* [Task details]
Rewrite every line of the material below as a numbered list, skipping any blank lines.
:: Supplied records ::
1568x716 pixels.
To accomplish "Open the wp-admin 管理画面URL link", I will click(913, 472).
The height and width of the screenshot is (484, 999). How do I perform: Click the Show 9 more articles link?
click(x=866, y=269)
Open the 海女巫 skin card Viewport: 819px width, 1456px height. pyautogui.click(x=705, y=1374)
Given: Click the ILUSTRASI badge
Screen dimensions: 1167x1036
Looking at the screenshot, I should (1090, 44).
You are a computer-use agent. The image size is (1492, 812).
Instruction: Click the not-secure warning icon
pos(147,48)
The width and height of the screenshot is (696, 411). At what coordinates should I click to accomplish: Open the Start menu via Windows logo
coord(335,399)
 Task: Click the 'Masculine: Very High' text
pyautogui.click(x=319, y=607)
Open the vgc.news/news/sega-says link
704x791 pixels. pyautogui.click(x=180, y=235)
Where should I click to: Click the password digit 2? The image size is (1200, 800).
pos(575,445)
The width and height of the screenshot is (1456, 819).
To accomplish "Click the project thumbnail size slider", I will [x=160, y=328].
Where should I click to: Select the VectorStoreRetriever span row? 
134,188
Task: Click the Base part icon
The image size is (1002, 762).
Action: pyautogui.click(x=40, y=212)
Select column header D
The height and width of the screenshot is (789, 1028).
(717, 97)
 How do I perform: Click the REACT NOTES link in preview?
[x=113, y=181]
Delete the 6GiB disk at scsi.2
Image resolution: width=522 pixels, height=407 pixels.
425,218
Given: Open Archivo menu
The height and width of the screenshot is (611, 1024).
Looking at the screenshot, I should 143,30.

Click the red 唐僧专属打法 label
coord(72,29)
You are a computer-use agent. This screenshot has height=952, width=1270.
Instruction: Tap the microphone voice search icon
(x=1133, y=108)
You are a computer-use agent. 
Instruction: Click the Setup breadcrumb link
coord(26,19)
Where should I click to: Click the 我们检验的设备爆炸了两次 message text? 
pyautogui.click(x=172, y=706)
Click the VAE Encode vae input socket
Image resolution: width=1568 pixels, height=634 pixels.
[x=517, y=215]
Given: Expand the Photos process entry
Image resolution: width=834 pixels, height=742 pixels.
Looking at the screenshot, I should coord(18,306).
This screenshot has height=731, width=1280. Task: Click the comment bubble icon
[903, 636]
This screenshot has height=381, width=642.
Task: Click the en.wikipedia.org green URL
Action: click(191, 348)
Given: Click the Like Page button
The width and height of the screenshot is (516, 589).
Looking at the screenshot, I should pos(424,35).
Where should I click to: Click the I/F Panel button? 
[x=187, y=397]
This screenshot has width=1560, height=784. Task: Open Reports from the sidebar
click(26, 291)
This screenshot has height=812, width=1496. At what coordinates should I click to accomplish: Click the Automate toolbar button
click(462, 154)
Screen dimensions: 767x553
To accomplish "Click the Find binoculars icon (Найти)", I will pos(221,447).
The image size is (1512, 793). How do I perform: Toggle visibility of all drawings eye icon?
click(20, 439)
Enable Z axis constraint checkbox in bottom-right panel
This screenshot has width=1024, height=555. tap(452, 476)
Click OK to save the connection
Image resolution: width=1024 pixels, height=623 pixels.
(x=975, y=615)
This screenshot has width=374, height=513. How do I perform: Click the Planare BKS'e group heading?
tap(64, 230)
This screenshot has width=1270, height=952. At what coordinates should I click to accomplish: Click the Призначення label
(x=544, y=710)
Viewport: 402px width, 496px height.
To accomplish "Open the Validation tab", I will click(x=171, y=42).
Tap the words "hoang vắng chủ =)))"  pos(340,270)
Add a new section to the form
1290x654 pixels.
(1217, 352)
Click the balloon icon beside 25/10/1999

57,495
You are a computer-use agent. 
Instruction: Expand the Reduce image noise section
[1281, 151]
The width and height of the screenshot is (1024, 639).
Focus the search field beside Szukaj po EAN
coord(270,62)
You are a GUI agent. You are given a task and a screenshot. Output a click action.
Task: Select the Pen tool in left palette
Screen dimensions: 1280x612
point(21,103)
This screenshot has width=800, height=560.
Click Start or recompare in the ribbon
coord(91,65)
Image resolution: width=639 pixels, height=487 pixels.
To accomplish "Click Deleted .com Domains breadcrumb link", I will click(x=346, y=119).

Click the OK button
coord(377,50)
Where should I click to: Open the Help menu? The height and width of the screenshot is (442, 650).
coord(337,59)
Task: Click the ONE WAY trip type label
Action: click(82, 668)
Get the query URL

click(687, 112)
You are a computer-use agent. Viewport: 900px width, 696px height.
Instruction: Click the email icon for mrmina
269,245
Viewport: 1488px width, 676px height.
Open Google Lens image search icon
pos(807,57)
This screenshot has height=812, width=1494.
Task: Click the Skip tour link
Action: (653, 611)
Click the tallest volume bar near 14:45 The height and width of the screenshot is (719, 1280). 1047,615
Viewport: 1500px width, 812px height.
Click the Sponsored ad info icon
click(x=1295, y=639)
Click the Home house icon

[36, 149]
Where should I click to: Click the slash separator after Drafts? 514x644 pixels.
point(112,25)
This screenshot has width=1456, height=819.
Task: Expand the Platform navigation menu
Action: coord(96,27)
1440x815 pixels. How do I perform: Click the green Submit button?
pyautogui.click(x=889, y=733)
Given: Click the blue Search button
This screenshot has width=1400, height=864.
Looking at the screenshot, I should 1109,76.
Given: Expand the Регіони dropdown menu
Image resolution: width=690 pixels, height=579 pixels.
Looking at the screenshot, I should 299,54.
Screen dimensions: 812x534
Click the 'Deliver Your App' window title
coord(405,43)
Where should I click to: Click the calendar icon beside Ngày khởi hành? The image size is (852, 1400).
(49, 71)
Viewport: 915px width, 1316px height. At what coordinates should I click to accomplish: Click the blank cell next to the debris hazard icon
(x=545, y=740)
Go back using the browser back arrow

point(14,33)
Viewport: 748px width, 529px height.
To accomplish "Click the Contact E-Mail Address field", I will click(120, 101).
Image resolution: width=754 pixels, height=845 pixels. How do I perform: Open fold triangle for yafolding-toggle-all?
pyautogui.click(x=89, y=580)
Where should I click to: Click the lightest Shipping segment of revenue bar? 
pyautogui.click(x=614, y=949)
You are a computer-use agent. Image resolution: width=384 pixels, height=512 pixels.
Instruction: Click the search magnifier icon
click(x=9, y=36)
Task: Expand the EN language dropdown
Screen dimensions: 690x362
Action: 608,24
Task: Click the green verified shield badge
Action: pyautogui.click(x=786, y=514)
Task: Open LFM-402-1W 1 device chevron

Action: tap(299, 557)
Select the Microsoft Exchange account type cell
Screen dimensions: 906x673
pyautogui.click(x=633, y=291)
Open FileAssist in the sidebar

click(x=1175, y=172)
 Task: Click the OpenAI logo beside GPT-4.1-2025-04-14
:::
* [Problem solution]
1. 1568x716 pixels.
2. To accomplish "Open the wp-admin 管理画面URL link", I will click(913, 472).
3. The height and width of the screenshot is (484, 999). How do I perform: Click the Show 9 more articles link?
4. click(x=866, y=269)
5. Open the 海女巫 skin card Viewport: 819px width, 1456px height. pyautogui.click(x=705, y=1374)
6. Given: Click the ILUSTRASI badge
7. Screen dimensions: 1167x1036
8. Looking at the screenshot, I should (1090, 44).
9. You are a computer-use agent. The image size is (1492, 812).
10. Instruction: Click the not-secure warning icon
11. pos(147,48)
12. The width and height of the screenshot is (696, 411). At what coordinates should I click to accomplish: Open the Start menu via Windows logo
13. coord(335,399)
14.  Task: Click the 'Masculine: Very High' text
15. pyautogui.click(x=319, y=607)
16. Open the vgc.news/news/sega-says link
17. 704x791 pixels. pyautogui.click(x=180, y=235)
18. Where should I click to: Click the password digit 2? The image size is (1200, 800).
19. pos(575,445)
20. The width and height of the screenshot is (1456, 819).
21. To accomplish "Click the project thumbnail size slider", I will [x=160, y=328].
22. Where should I click to: Select the VectorStoreRetriever span row? 
23. 134,188
24. Task: Click the Base part icon
25. The image size is (1002, 762).
26. Action: pyautogui.click(x=40, y=212)
27. Select column header D
28. The height and width of the screenshot is (789, 1028).
29. (717, 97)
30.  How do I perform: Click the REACT NOTES link in preview?
31. [x=113, y=181]
32. Delete the 6GiB disk at scsi.2
33. Image resolution: width=522 pixels, height=407 pixels.
34. 425,218
35. Given: Open Archivo menu
36. The height and width of the screenshot is (611, 1024).
37. Looking at the screenshot, I should 143,30.
38. Click the red 唐僧专属打法 label
39. coord(72,29)
40. You are a computer-use agent. This screenshot has height=952, width=1270.
41. Instruction: Tap the microphone voice search icon
42. (x=1133, y=108)
43. You are a computer-use agent. 
44. Instruction: Click the Setup breadcrumb link
45. coord(26,19)
46. Where should I click to: Click the 我们检验的设备爆炸了两次 message text? 
47. pyautogui.click(x=172, y=706)
48. Click the VAE Encode vae input socket
49. Image resolution: width=1568 pixels, height=634 pixels.
50. [x=517, y=215]
51. Given: Expand the Photos process entry
52. Image resolution: width=834 pixels, height=742 pixels.
53. Looking at the screenshot, I should coord(18,306).
54. This screenshot has height=731, width=1280. Task: Click the comment bubble icon
55. [903, 636]
56. This screenshot has height=381, width=642.
57. Task: Click the en.wikipedia.org green URL
58. Action: click(191, 348)
59. Given: Click the Like Page button
60. The width and height of the screenshot is (516, 589).
61. Looking at the screenshot, I should pos(424,35).
62. Where should I click to: Click the I/F Panel button? 
63. [x=187, y=397]
64. This screenshot has width=1560, height=784. Task: Open Reports from the sidebar
65. click(26, 291)
66. This screenshot has height=812, width=1496. At what coordinates should I click to accomplish: Click the Automate toolbar button
67. click(462, 154)
68. Screen dimensions: 767x553
69. To accomplish "Click the Find binoculars icon (Найти)", I will pos(221,447).
70. The image size is (1512, 793). How do I perform: Toggle visibility of all drawings eye icon?
71. click(20, 439)
72. Enable Z axis constraint checkbox in bottom-right panel
73. This screenshot has width=1024, height=555. tap(452, 476)
74. Click OK to save the connection
75. Image resolution: width=1024 pixels, height=623 pixels.
76. (x=975, y=615)
77. This screenshot has width=374, height=513. How do I perform: Click the Planare BKS'e group heading?
78. tap(64, 230)
79. This screenshot has width=1270, height=952. At what coordinates should I click to accomplish: Click the Призначення label
80. (x=544, y=710)
81. Viewport: 402px width, 496px height.
82. To accomplish "Open the Validation tab", I will click(x=171, y=42).
83. Tap the words "hoang vắng chủ =)))"  pos(340,270)
84. Add a new section to the form
85. 1290x654 pixels.
86. (1217, 352)
87. Click the balloon icon beside 25/10/1999
88. 57,495
89. You are a computer-use agent. 
90. Instruction: Expand the Reduce image noise section
91. [1281, 151]
92. The width and height of the screenshot is (1024, 639).
93. Focus the search field beside Szukaj po EAN
94. coord(270,62)
95. You are a GUI agent. You are given a task and a screenshot. Output a click action.
96. Task: Select the Pen tool in left palette
97. Screen dimensions: 1280x612
98. point(21,103)
99. This screenshot has width=800, height=560.
100. Click Start or recompare in the ribbon
101. coord(91,65)
102. Image resolution: width=639 pixels, height=487 pixels.
103. To accomplish "Click Deleted .com Domains breadcrumb link", I will click(x=346, y=119).
104. Click the OK button
105. coord(377,50)
106. Where should I click to: Open the Help menu? The height and width of the screenshot is (442, 650).
107. coord(337,59)
108. Task: Click the ONE WAY trip type label
109. Action: click(82, 668)
110. Get the query URL
111. click(687, 112)
112. You are a computer-use agent. Viewport: 900px width, 696px height.
113. Instruction: Click the email icon for mrmina
114. 269,245
115. Viewport: 1488px width, 676px height.
116. Open Google Lens image search icon
117. pos(807,57)
118. This screenshot has height=812, width=1494.
119. Task: Click the Skip tour link
120. Action: (653, 611)
121. Click the tallest volume bar near 14:45 The height and width of the screenshot is (719, 1280). 1047,615
122. Viewport: 1500px width, 812px height.
123. Click the Sponsored ad info icon
124. click(x=1295, y=639)
125. Click the Home house icon
126. [36, 149]
127. Where should I click to: Click the slash separator after Drafts? 514x644 pixels.
128. point(112,25)
129. This screenshot has width=1456, height=819.
130. Task: Expand the Platform navigation menu
131. Action: coord(96,27)
132. 1440x815 pixels. How do I perform: Click the green Submit button?
133. pyautogui.click(x=889, y=733)
134. Given: Click the blue Search button
135. This screenshot has width=1400, height=864.
136. Looking at the screenshot, I should 1109,76.
137. Given: Expand the Регіони dropdown menu
138. Image resolution: width=690 pixels, height=579 pixels.
139. Looking at the screenshot, I should 299,54.
140. Screen dimensions: 812x534
141. Click the 'Deliver Your App' window title
142. coord(405,43)
143. Where should I click to: Click the calendar icon beside Ngày khởi hành? The image size is (852, 1400).
144. (49, 71)
145. Viewport: 915px width, 1316px height. At what coordinates should I click to accomplish: Click the blank cell next to the debris hazard icon
146. (x=545, y=740)
147. Go back using the browser back arrow
148. point(14,33)
149. Viewport: 748px width, 529px height.
150. To accomplish "Click the Contact E-Mail Address field", I will click(120, 101).
151. Image resolution: width=754 pixels, height=845 pixels. How do I perform: Open fold triangle for yafolding-toggle-all?
152. pyautogui.click(x=89, y=580)
153. Where should I click to: Click the lightest Shipping segment of revenue bar? 
154. pyautogui.click(x=614, y=949)
155. You are a computer-use agent. Image resolution: width=384 pixels, height=512 pixels.
156. Instruction: Click the search magnifier icon
157. click(x=9, y=36)
158. Task: Expand the EN language dropdown
159. Screen dimensions: 690x362
160. Action: 608,24
161. Task: Click the green verified shield badge
162. Action: pyautogui.click(x=786, y=514)
163. Task: Open LFM-402-1W 1 device chevron
164. Action: tap(299, 557)
165. Select the Microsoft Exchange account type cell
166. Screen dimensions: 906x673
167. pyautogui.click(x=633, y=291)
168. Open FileAssist in the sidebar
169. click(x=1175, y=172)
170.  Task: Click the OpenAI logo beside GPT-4.1-2025-04-14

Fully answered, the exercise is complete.